_Task item:_
Each line, starting at the one with "Screen dimensions: 1568x751" and running to the end of the data below, is to be set down again exactly, both ends included; leave pictures out.

_Data:_

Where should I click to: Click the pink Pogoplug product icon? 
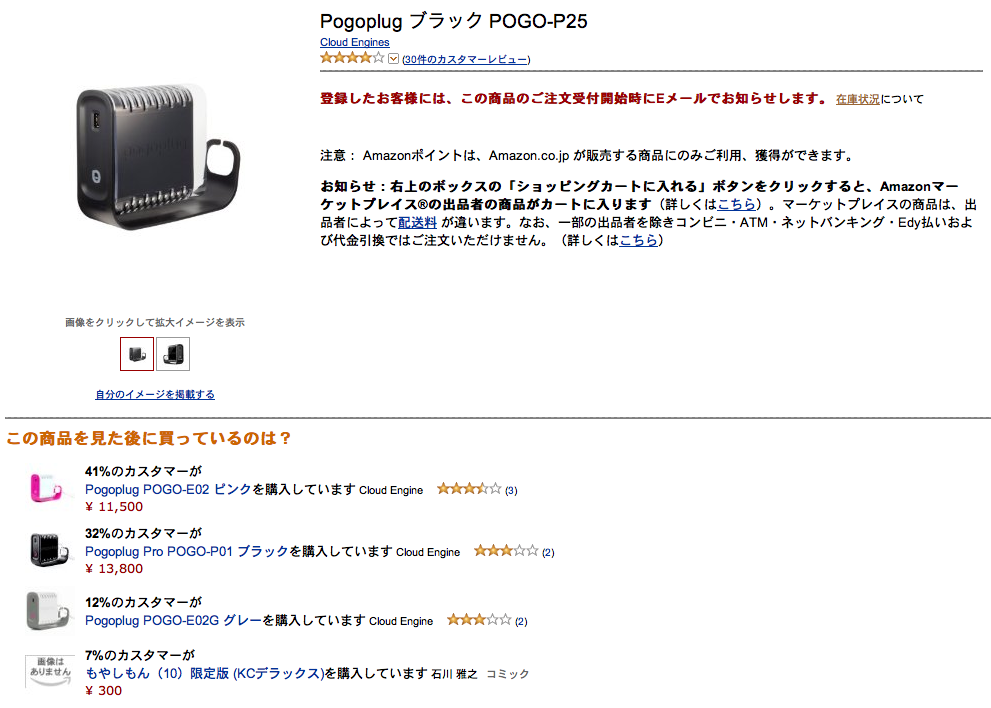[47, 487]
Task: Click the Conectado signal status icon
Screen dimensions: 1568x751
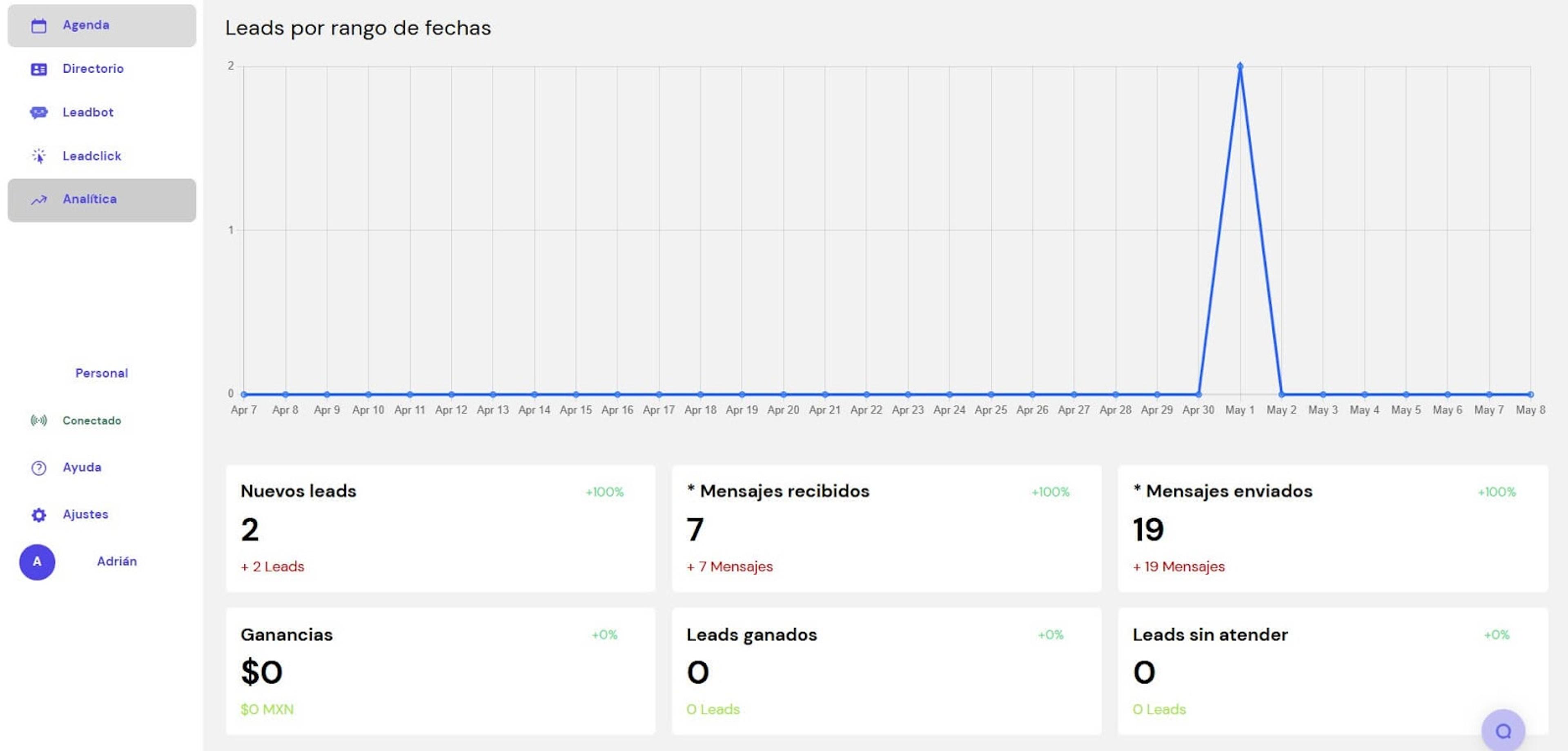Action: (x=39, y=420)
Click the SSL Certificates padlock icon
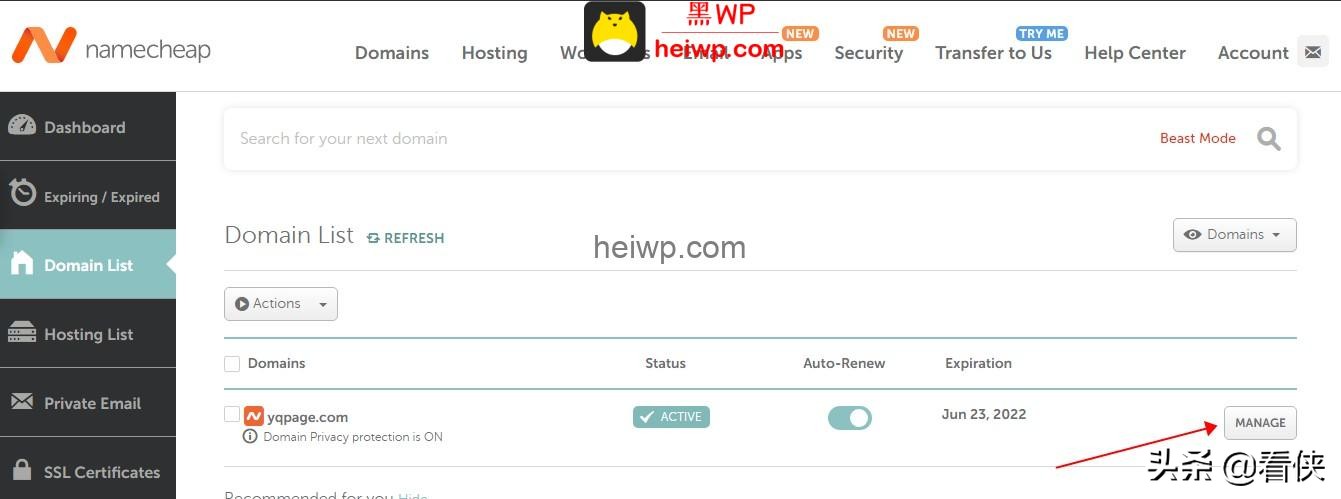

_Answer for the task:_
Screen dimensions: 1568x751
Action: (x=39, y=420)
Click the SSL Certificates padlock icon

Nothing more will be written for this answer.